Welcome to Understanding Link Analysis. The purpose of my site is to discuss the methods behind leveraging visual analytics to discover answers and patterns buried within data sets.

Visual analytics provides a proactive response to threats and risks by holistically examining information. As opposed to traditional data mining, by visualizing information, patterns of activity that run contrary to normal activity surface within very few occurances.

We can dive into thousands of insurance fraud claims to discover clusters of interrelated parties involved in a staged accident ring.

We can examine months of burglary reports to find a pattern leading back to a suspect.

With the new generation of visualization software our team is developing, we can dive into massive data sets and visually find new trends, patterns and threats that would take hours or days using conventional data mining.

The eye processes information much more rapidly when information is presented as images, this has been true since children started learning to read. As our instinct develops over time so does our ability to process complex concepts through visual identification. This is the power of visual analysis that I focus on in my site.

All information and data used in articles on this site is randomly generated with no relation to actual individuals or companies.

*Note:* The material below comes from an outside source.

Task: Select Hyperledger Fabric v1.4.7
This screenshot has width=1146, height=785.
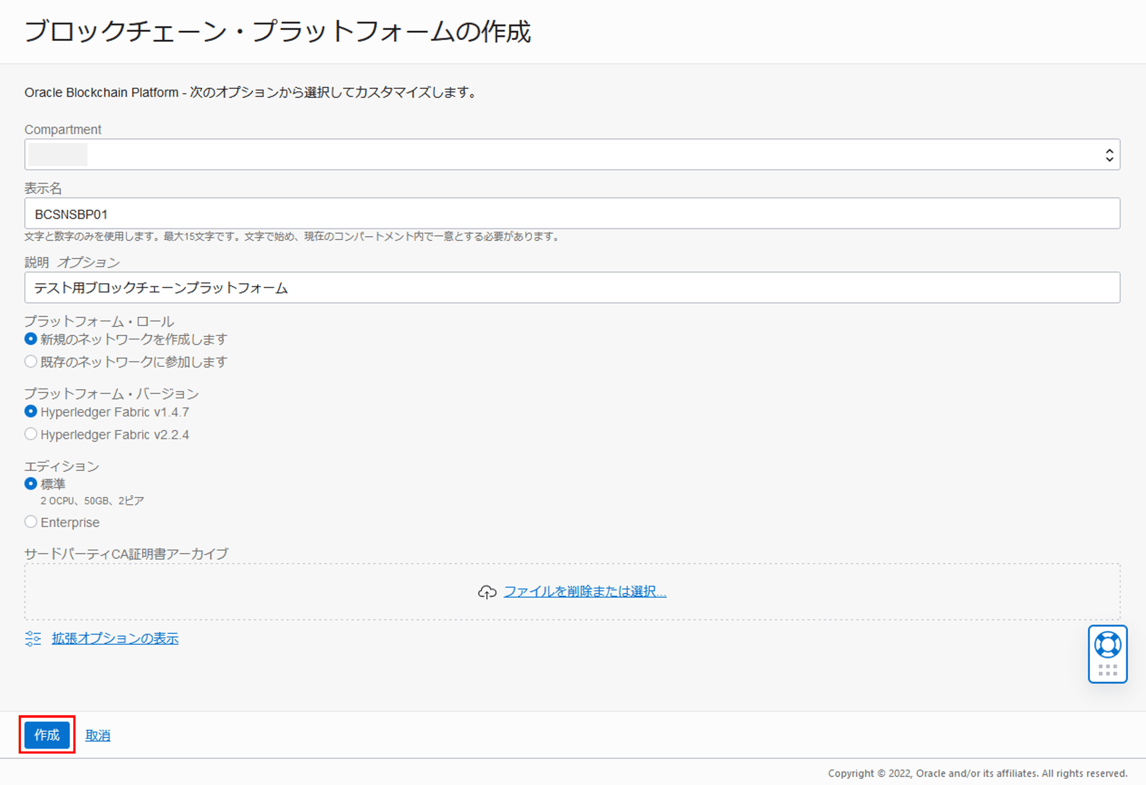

Introducing User Behavioral Analysis in the Risk Process

Many years ago when I was entering the intelligence community, I attended a class in Virginia where the instructor opened the session with a test that I will never forget and that I have applied to almost every analytic task in my career. At the beginning of the class we were shown a ten-minute video of grand central station at rush hour with tens of thousands of people and were asked if we could find a single pickpocket in the crowd by the end of the video.  At the end of ten minutes no one in the class was able to identify the individual.

The purpose of the class was to stress the importance of looking for behavior at as indication that something is wrong, looking for a person or thing which is not doing or behaving the same way everything else is.  By understanding what is normal in any given place or situation, identifying threats becomes much easier because outliers stand out.  If you want to find a pickpocket in a crowd of people you don’t attempt to look at every person, you understand what the crowd is doing and look for the person who is not doing what the crowd is.

By the end of the class, the video was shown again and every person was able to find the pickpocket within the first three minutes.  Everyone understood how this principal could be applied to everything from counter-terrorism to personal protection and as I realized after entering the field, fraud.  The person who is committing fraud does not behave the same way legitimate people do online.  Even their attempts to look “normal” make them stand out, because their goal is completely different from everyone else on your site.

Recently I conducted an experiment to see what percentage of users who had committed organized fraud transactions could have been identified by their behavior before they ever made a transaction.  By looking at these individual’s interactions with the platform from account inception through the transaction process, I examined if this group did anything that a legitimate user would not and if that action was exclusive of individuals committing fraud.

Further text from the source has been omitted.